**Teks yang Disediakan**
- - - -

Dalam beberapa tahun terakhir, konsep restorative justice atau keadilan restoratif semakin populer di Indonesia, terutama sebagai alternatif dalam menyelesaikan perkara pidana. Sebagai mahasiswa hukum yang tertarik pada ilmu penologi, saya melihat bahwa pendekatan ini membuka paradigma baru dalam pemidanaan---yang tidak hanya menghukum pelaku, tetapi juga memulihkan kerugian korban dan memperbaiki hubungan sosial. Namun, muncul pertanyaan yang tak bisa dihindari: apakah restorative justice benar-benar solusi yang ideal dalam konteks penegakan hukum dan penanganan pidana? Ataukah ini hanya kompromi yang harus diambil oleh sistem hukum kita yang masih menghadapi banyak keterbatasan?
Dalam artikel ini, saya akan mengulas pandangan saya mengenai restorative justice dari sudut ilmu penologi, lengkap dengan dasar hukumnya, kelebihan, tantangan, dan implikasinya terhadap masa depan pemidanaan di Indonesia.
Keberadaan dasar hukum menjadi fondasi penting untuk meyakinkan bahwa restorative justice bukan sekadar konsep idealistis, melainkan sudah diakui secara resmi oleh sistem hukum Indonesia. Beberapa regulasi yang menjadi payung hukum bagi restorative justice antara lain:
-
Undang-Undang Nomor 11 Tahun 2012 tentang Sistem Peradilan Pidana Anak (UU SPPA), yang menekankan pentingnya pendekatan keadilan restoratif dalam menangani perkara anak. Hal ini menunjukkan bahwa negara sudah mengakui bahwa pendekatan ini efektif dan manusiawi dalam konteks yang sangat sensitif.

- - - -

**Item yang Diberikan**
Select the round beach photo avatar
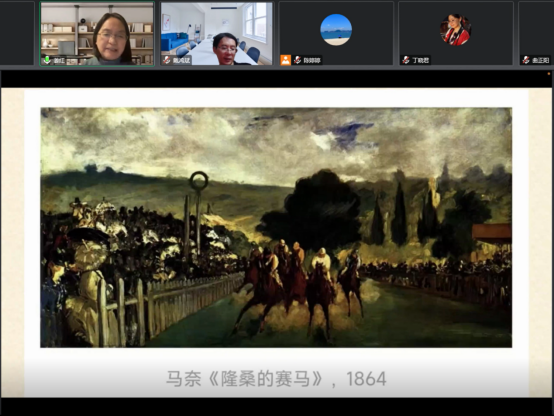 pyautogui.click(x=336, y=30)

- - - -

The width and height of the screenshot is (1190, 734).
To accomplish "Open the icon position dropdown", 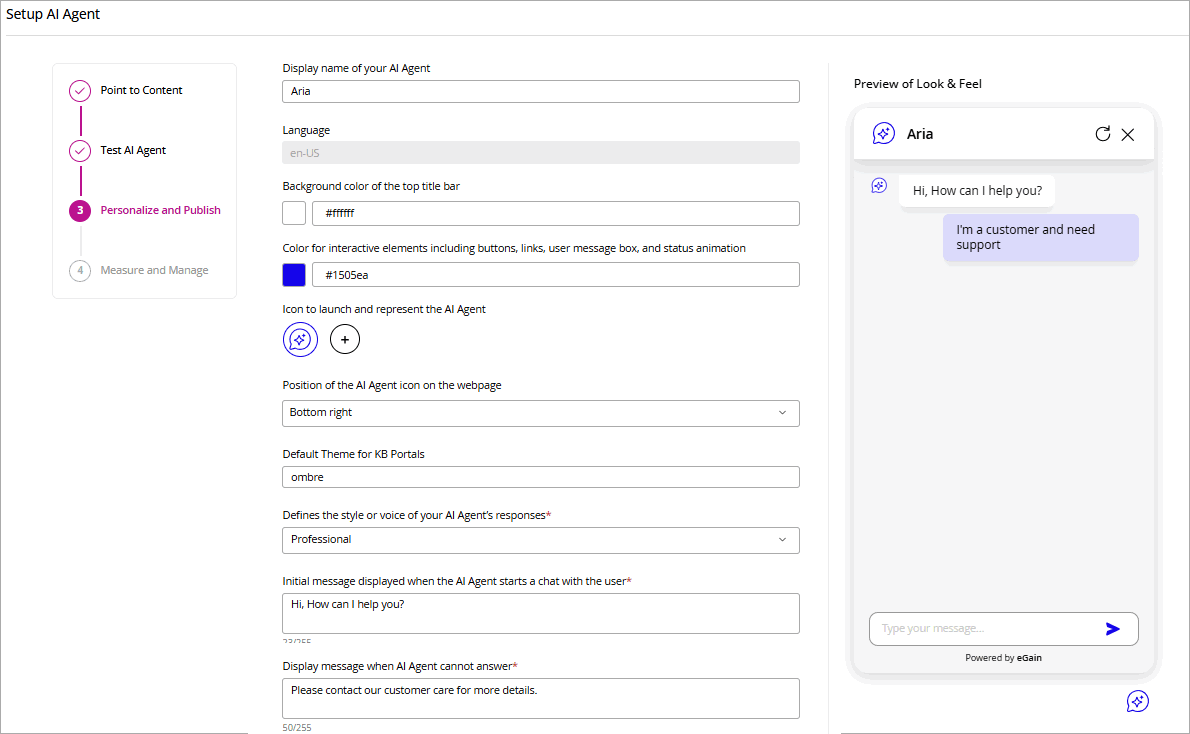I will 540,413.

- - - -

**Tujuan**
Tolong ketik ulang bagian teks yang disediakan, mulai dari "Dalam artikel ini, saya" sampai dengan "yang sangat sensitif.", tanpa mengubah satu kata atau tanda baca pun.

**Jawaban Tugas**
Dalam artikel ini, saya akan mengulas pandangan saya mengenai restorative justice dari sudut ilmu penologi, lengkap dengan dasar hukumnya, kelebihan, tantangan, dan implikasinya terhadap masa depan pemidanaan di Indonesia.
Keberadaan dasar hukum menjadi fondasi penting untuk meyakinkan bahwa restorative justice bukan sekadar konsep idealistis, melainkan sudah diakui secara resmi oleh sistem hukum Indonesia. Beberapa regulasi yang menjadi payung hukum bagi restorative justice antara lain:
-
Undang-Undang Nomor 11 Tahun 2012 tentang Sistem Peradilan Pidana Anak (UU SPPA), yang menekankan pentingnya pendekatan keadilan restoratif dalam menangani perkara anak. Hal ini menunjukkan bahwa negara sudah mengakui bahwa pendekatan ini efektif dan manusiawi dalam konteks yang sangat sensitif.